Spaceflight, Inc.
- Industry: Aerospace
- Founder: Jason Andrews
- Headquarters: Seattle, Washington, U.S.
- Website: spaceflight.com

= Spaceflight, Inc. =

American aerospace company

Spaceflight, Inc. is an American aerospace company based out of Seattle, Washington, that specializes in organizing rideshare space launches of secondary payloads. It was part of Spaceflight Industries until June 2020.

Spaceflight was founded in 2009, as Spaceflight Services by Jason Andrews, with Curt Blake joining soon thereafter as SVP and General Counsel. Prior to founding Spaceflight, Andrews worked at Kistler Aerospace and founded Andrews Space in 1999. Blake has previous experience at Microsoft, Starwave, SpaceDev, and GotVoice.

In 2015, Spaceflight Services, Spaceflight Systems (formerly Andrews Space), and Spaceflight Networks, were consolidated under the Spaceflight Industries brand.

Spaceflight Services purchased excess capacity from commercial launch vehicles and resold it to a number of "rideshare" secondary payloads, along with providing integration and certification services. By integrating all of the secondary satellites as one discrete unit to the launch vehicle, they were able to provide a significant price discount to reach orbit compared to buying an entire launch vehicle.

Launch payload sizes vary from 1 kg up to 300 kg micro-satellites and use a variety of space launch vehicles, such as Antares, Dnepr, Soyuz, and Falcon 9, as well as from the International Space Station.

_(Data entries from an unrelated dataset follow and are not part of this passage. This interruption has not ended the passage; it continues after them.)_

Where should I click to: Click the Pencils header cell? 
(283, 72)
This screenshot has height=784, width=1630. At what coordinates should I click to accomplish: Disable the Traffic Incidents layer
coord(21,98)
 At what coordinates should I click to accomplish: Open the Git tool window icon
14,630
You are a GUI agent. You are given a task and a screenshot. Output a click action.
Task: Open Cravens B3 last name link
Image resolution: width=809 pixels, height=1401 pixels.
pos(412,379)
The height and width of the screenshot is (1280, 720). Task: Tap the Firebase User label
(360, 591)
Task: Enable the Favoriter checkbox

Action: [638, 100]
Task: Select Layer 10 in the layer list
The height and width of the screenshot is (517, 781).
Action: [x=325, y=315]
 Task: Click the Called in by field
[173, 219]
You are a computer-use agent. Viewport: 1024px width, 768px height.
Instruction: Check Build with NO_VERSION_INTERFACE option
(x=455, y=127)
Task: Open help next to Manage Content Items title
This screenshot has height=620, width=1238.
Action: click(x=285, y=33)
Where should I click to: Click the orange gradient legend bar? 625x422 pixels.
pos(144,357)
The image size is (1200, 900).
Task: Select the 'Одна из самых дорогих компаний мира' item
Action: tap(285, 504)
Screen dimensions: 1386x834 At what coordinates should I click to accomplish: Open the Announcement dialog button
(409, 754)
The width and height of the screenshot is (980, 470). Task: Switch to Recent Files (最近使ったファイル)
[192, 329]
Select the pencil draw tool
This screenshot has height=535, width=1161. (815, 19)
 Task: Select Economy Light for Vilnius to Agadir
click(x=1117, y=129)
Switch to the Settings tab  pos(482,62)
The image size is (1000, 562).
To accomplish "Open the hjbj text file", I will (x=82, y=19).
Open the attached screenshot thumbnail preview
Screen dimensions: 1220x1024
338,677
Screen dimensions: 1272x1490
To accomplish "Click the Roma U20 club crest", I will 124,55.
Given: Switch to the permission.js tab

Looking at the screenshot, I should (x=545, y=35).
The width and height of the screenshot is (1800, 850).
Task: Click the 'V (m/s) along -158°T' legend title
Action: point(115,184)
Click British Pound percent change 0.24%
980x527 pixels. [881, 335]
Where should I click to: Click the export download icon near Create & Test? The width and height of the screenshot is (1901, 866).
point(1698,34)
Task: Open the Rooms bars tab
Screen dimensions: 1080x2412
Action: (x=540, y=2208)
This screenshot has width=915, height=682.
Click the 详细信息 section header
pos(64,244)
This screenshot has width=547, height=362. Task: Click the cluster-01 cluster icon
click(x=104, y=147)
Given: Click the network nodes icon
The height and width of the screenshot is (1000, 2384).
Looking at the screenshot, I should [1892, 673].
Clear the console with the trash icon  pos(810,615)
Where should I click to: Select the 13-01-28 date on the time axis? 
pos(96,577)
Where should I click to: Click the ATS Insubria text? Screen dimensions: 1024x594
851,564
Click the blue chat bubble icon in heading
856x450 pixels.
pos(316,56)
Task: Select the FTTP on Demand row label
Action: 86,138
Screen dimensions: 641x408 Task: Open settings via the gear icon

Spaceflight is in the process of developing its SHERPA system, a space tug that uses a custom ring as its primary structure and includes a propulsion system and other spacecraft subsystems to operate as both a hosted payload platform and an in-space maneuvering stage to reposition small and secondary spacecraft. SHERPA enables more access to space for small spacecraft and hosted payloads, and would be able to transport rideshare payloads to the Moon and Mars.

In 2020, Spaceflight Industries sold Spaceflight, Inc. to Mitsui & Co. and Yamasa Co., Ltd., in order to invest more funds in its geospatial intelligence services business.

In November 2020, Spaceflight introduced its Sherpa-NG (next generation) program. This program contains a family of ESPA-class space vehicles designed to minimize development timelines while maximizing flight and schedule reliability and mission assurance. Currently, the program will consist of three vehicles: Sherpa-FX, Sherpa-LTC, and Sherpa-LTE.

Spaceflight is scheduled to launch its first next-generation orbital transfer vehicle (OTV) in January 2021 on a SpaceX Falcon 9. The mission, called SXRS-3, will launch 16 payloads, 14 of which will launch on the Sherpa-FX OTV, while the remaining two are integrated onto Sherpa-FX as hosted payloads. The Sherpa vehicles are seen as a revolutionary initiative towards opening up space access while tailoring launch experiences that reduce timelines and improve overall flexibility. The debut vehicle is capable of executing multiple deployments, providing independent and detailed deployment telemetry, and flexible interface, all at a low cost.

In 2023, Spaceflight Inc. was acquired by Firefly Aerospace.